[GOAL OF THE EXERCISE]: Reproduce the data verbatim, beginning at the line that contains "You are a computer-use" and stopping after the line that contains "point(695,568)". Leave out the pictures.

[GIVEN DATA]:

■ ■ ■

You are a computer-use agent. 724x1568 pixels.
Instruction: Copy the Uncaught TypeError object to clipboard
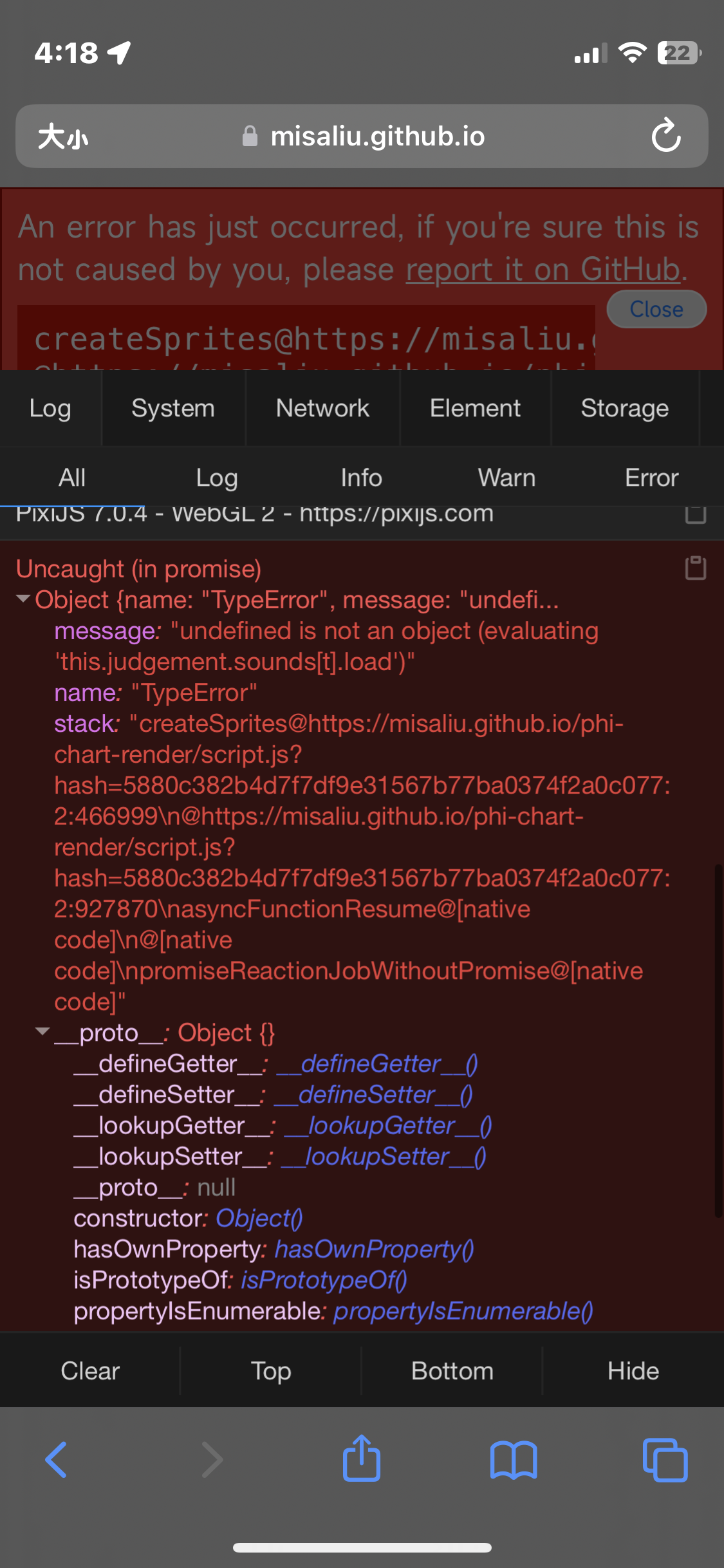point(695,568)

■ ■ ■

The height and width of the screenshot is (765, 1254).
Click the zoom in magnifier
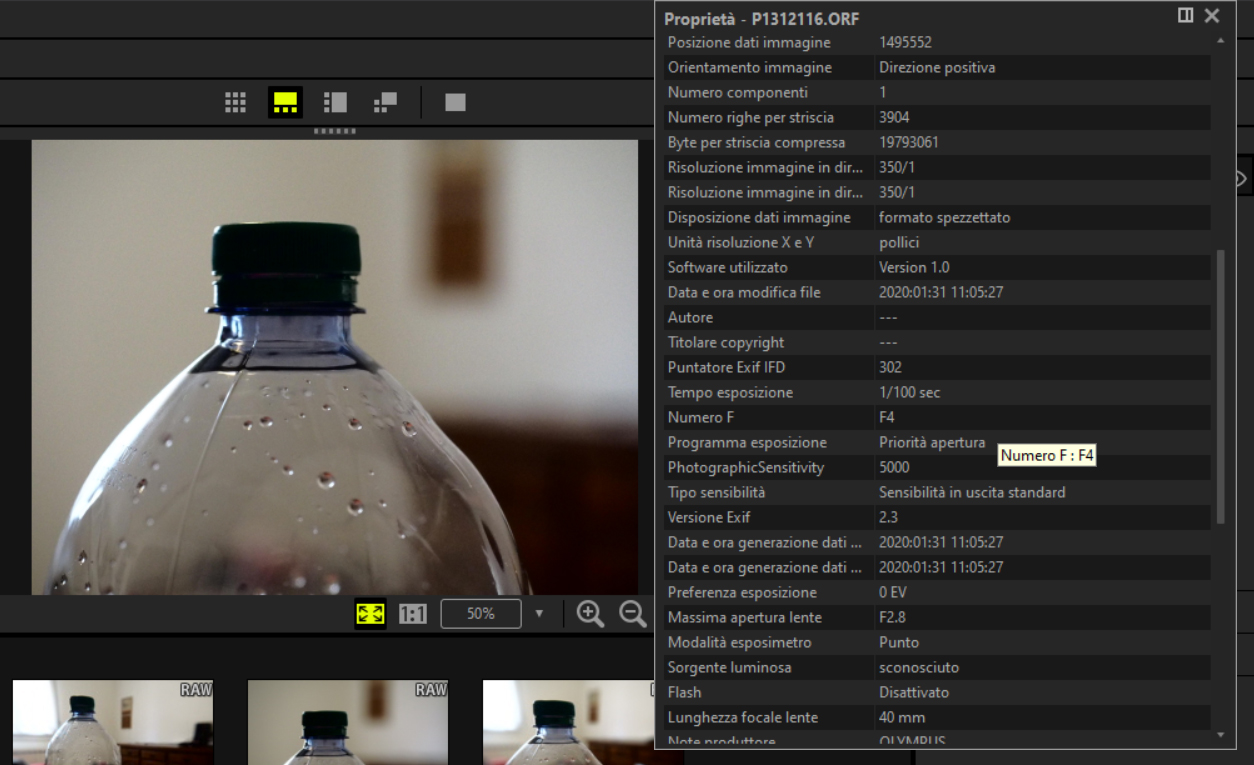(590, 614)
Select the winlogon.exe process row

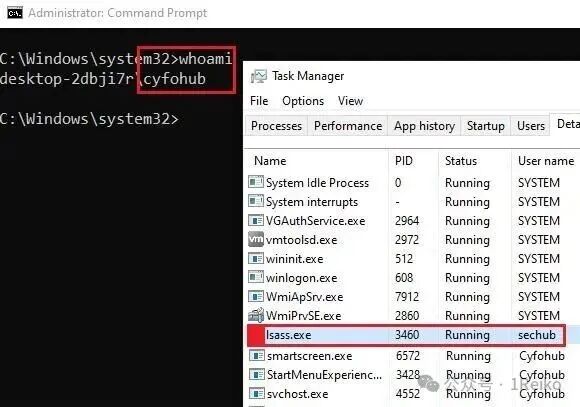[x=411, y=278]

■ ■ ■

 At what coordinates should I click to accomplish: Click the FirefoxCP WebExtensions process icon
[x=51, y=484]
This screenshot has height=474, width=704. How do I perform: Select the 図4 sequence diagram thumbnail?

■ ■ ■

[SOLUTION TO THIS TASK]:
You are a computer-use agent. 724x1568 pixels.
Instruction: Copy the Uncaught TypeError object to clipboard
point(695,568)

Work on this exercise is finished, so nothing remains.